Um mergulho entre realidade e fantasia
A literatura de Clarice Lispector atravessou décadas e fronteiras. Agora, ganha uma nova leitura sensível no cinema com Lispectorante, longa da diretora pernambucana Renata Pinheiro. A estreia está marcada para o dia 8 de maio, com distribuição da Embaúba Filmes.
O filme é protagonizado por Marcélia Cartaxo, que já deu vida à Macabéa em A Hora da Estrela. Aqui, ela interpreta Glória Hartman, uma artista madura que atravessa uma crise existencial e financeira. De volta à sua cidade natal, Glória encontra nas ruínas da antiga casa de Clarice, em Recife, um portal para a fantasia. Por meio dessa experiência, ela embarca numa jornada emocional repleta de descobertas.
Ruínas que despertam memórias
O cenário é simbólico. Abandonada como a própria protagonista, a casa carrega memórias, camadas de história e significados. A partir de uma fenda nas paredes, Glória começa a ver cenas fantásticas que transformam sua percepção da vida. Assim, o mundo concreto dá lugar ao imaginário.
“É uma fricção entre realidade e fantasia, vida real e filme”, resume Renata Pinheiro. A diretora, conhecida por trabalhos como Carro Rei e Amor, Plástico e Barulho, constrói uma narrativa que flerta com o surreal, mas sem perder o chão da crítica social. Ao mesmo tempo, o longa propõe uma reflexão sobre como lugares e histórias se cruzam.
Ecos da obra de Clarice
Embora não seja baseado em uma obra específica, o longa faz referências sutis a textos como Restos de Carnaval e A Paixão Segundo G.H.. Além disso, há citações diretas da escritora ao longo do roteiro. O espírito de Clarice está presente nos temas — introspecção, amadurecimento, liberdade criativa — e na forma como a narrativa se desenha.

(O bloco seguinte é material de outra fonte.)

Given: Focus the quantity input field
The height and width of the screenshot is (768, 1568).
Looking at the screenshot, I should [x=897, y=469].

“Clarice foi uma escritora que não seguia padrões. Sua escrita transitava do trivial ao profundo com extrema liberdade”, destaca Pinheiro. Por isso, é essa liberdade que ela busca evocar no filme — tanto na linguagem quanto na forma de conduzir a história.

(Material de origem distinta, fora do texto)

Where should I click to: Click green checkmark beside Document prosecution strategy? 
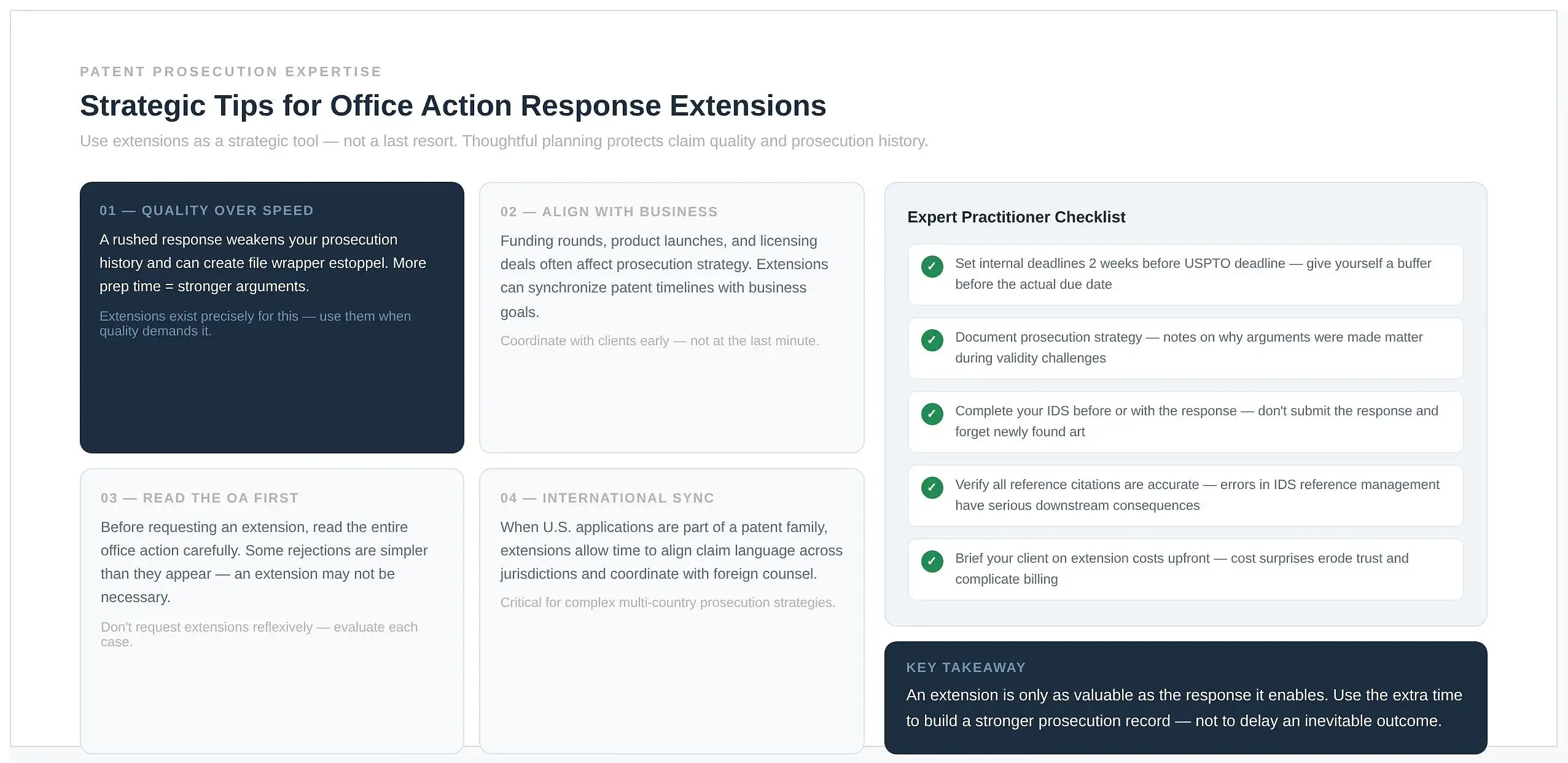932,340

Uma crítica sensível à cultura esquecida
Mais do que uma homenagem, Lispectorante também lança um olhar crítico sobre o descaso com a memória e os artistas brasileiros. “Diante da casa de uma escritora mundialmente conhecida, víamos o abandono de uma cidade, de seus artistas e da sua história”, afirma a diretora.
Ao ambientar o filme no bairro da Boa Vista, tradicional reduto judeu do Recife, a obra ancora-se em uma geografia rica em simbolismo. Ainda assim, o tom permanece poético, costurando crítica e sensibilidade.
Um convite à introspecção
Lispectorante é, acima de tudo, um filme sobre reinvenção. Ao redescobrir a si mesma através da arte e da imaginação, Glória reativa sua sede de viver — mesmo entre escombros. É um gesto de resistência criativa. Assim, o longa se torna um tributo delicado a Clarice Lispector e às mulheres que, como ela, reinventam mundos a partir do silêncio e do caos.